# Set exercise
From the piece on HBO's "Industry," copy out the stretch that begins at the words "Published Time: 11.08.2024" and stops after "for the kill.", word for word.

Published Time: 11.08.2024 - 19:25:23 Modified Time: 11.08.2024 - 19:25:23

The first two seasons of HBO‘s banking drama “Industry” were about Gen Zers overcome by the viciousness of high finance

The first two seasons of HBO‘s banking drama “Industry” were about Gen Zers overcome by the viciousness of high finance. The show’s third season focuses on the characters embracing their monstrosity head-on. Full of breathtaking betrayals, horrific choices and new deplorable characters, Season 3 of “Industry” proves that its central figures are done with child’s play: They’ve sharpened their claws, and are ready to go in for the kill.

# Dataset content
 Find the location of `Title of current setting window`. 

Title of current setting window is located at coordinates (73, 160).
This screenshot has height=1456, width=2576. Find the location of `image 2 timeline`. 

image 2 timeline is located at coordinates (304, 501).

# Exercise result
Published Time: 11.08.2024 - 19:25:23 Modified Time: 11.08.2024 - 19:25:23

The first two seasons of HBO‘s banking drama “Industry” were about Gen Zers overcome by the viciousness of high finance

The first two seasons of HBO‘s banking drama “Industry” were about Gen Zers overcome by the viciousness of high finance. The show’s third season focuses on the characters embracing their monstrosity head-on. Full of breathtaking betrayals, horrific choices and new deplorable characters, Season 3 of “Industry” proves that its central figures are done with child’s play: They’ve sharpened their claws, and are ready to go in for the kill.